Mary Carmen Acosta often passes the silent beggars as she enters parking lots to sell homemade ice pops, known as paletas, in an effort to make enough money to get food for her family of four. On a good day she can make $100, about double what she spends on ingredients. On a really good day, she pockets $120, the extra money offering some assurance that she will be able to pay the $800 monthly rent for her family’s three-bedroom apartment. Sometimes, usually on mornings too cold to sell icy treats, she imagines what it would be like to stand on an exit ramp herself.
“Everyone here knows they might have to be like that,” said Ms. Acosta, 40, neatly dressed in slacks and a chiffon blouse, as she waited for help from a local charity in this city an hour’s drive east of Los Angeles. Both she and her husband, Sebastian Plancarte, lost their jobs nearly three years ago. “Each time I see them I thank God for what we do have. We used to have a different kind of life, where we had nice things and did nice things. Now we just worry.”

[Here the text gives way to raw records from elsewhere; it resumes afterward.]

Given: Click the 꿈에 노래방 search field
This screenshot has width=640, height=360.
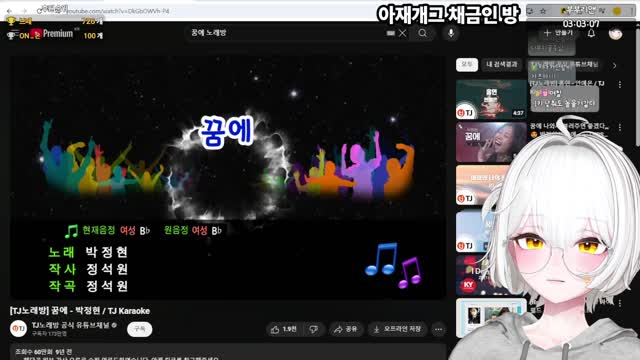Looking at the screenshot, I should [286, 33].

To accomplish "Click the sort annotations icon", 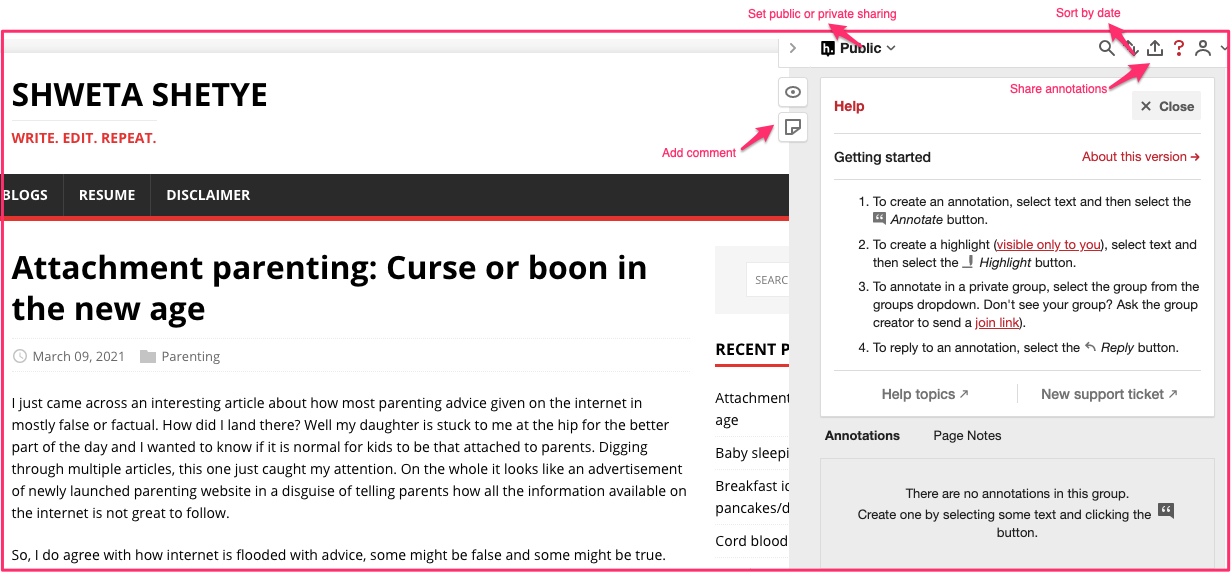I will coord(1132,48).
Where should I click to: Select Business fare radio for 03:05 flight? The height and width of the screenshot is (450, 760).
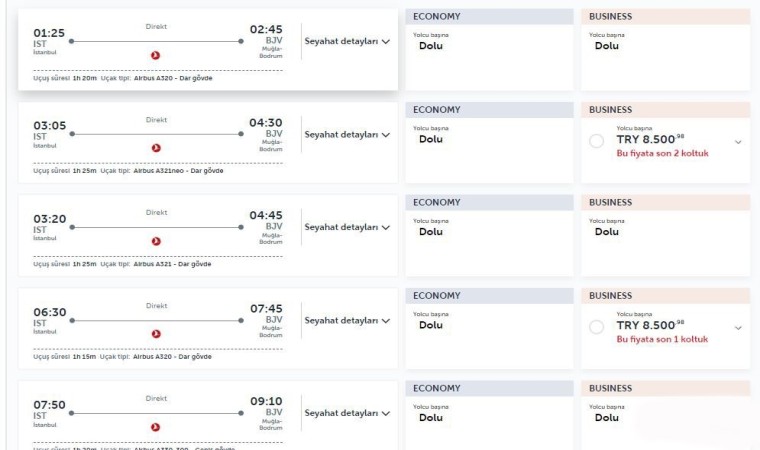point(597,142)
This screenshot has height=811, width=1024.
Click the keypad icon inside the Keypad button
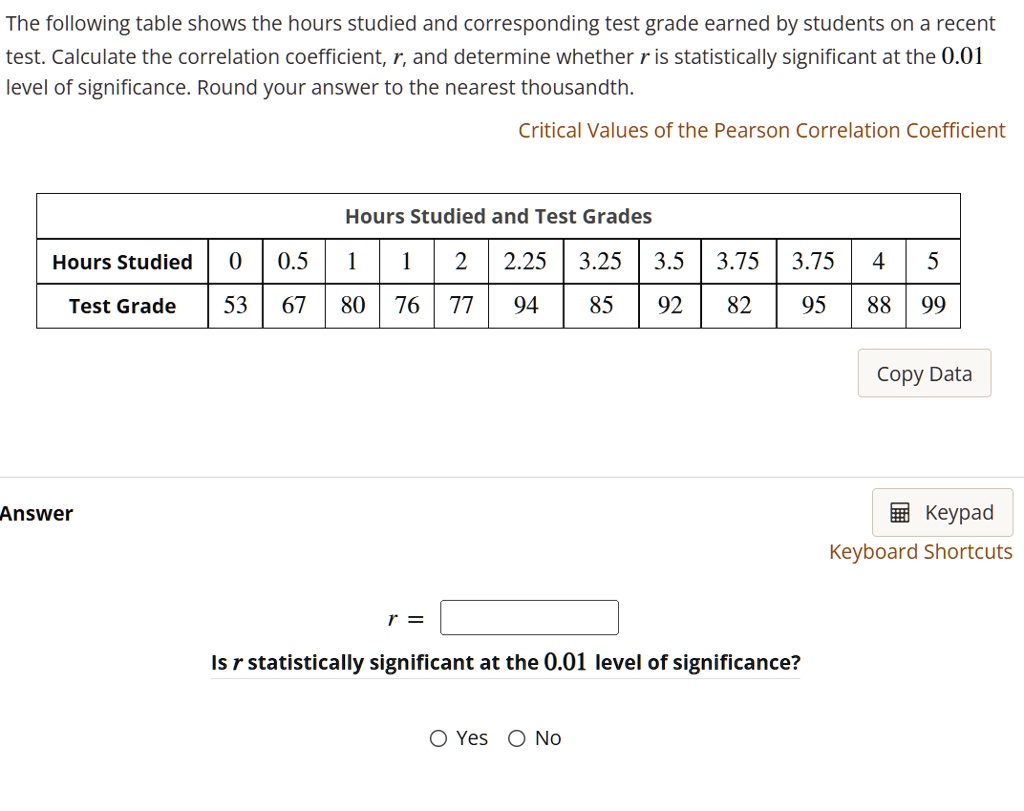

Five decades after President Lyndon B. Johnson declared a war on poverty, the nation’s poor are more likely to be found in suburbs like this one than in cities or rural areas, and poverty in suburbs is rising faster than in any other setting in the country. By 2011, there were three million more people living in poverty in suburbs than in inner cities, according to a study released last year by the Brookings Institution. As a result, suburbs are grappling with problems that once seemed alien, issues compounded by a shortage of institutions helping the poor and distances that make it difficult for people to get to jobs and social services even if they can find them.

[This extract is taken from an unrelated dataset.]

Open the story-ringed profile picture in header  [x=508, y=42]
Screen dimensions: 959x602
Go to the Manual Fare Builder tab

In no place is that more true than California, synonymous with the suburban good life and long a magnet for restless newcomers with big dreams. When taking into account the cost of living, including housing, child care and medical expenses, California has the highest poverty rate in the nation, according to a measure introduced by the Census Bureau in 2011 that considers both government benefits and living costs in different parts of the country. By that measure, roughly nine million people — nearly a quarter of the state’s residents — live in poverty.
Not long ago, the Inland Empire, as the sprawling suburban area east of Los Angeles is known, attracted people hoping to live out that good life. Before the recession, it was booming; housing developments were cropping up all the time, quickly followed by big box stores and strip malls to cater to the new residents.
The region was — and still is — the fastest growing in the state. But the jobs have never really followed the people who come here looking for cheaper housing. The median home value is $325,000 and the median rent is $1,690, according to the real estate database Zillow. That compares with $462,000 and $1,860 in Los Angeles.
For many, those costs are still unaffordable. Unemployment in the region hovers around 10 percent and nearly one-fifth of all residents live in poverty, the highest rate among the largest metropolitan areas in the country. By the official federal measure, nearly one-third of all children here are poor. The number of poor in San Bernardino and Riverside Counties nearly doubled over the last decade.
“This is where poor people live now, and this is where they are going to live,” said Alan Berube, an author of the Brookings Institution study. “When poverty moved out of the inner cities it didn’t just go next door, it went 30 miles away. But at the time those families might not have been poor — they were just chasing the middle-class dream. Then, boom, that evaporated.”
Some thoughts
The theme of this series (the previous articles are here) is that much of what affluent people in general and Americans in particular have come to take for granted is turning out to be a delusion bought with debt, unrealistic energy assumptions and fraudulent bookkeeping, and is evaporating as those, um, mistakes come to light. Entitlements like Social Security and Medicare, for instance, only exist in their current forms because so much of their real cost is hidden in largely-unreported “unfunded liabilities.” Cities have been able to offer good roads and quick police response because they pay their cops and road workers with the promise of wildly unrealistic future pensions.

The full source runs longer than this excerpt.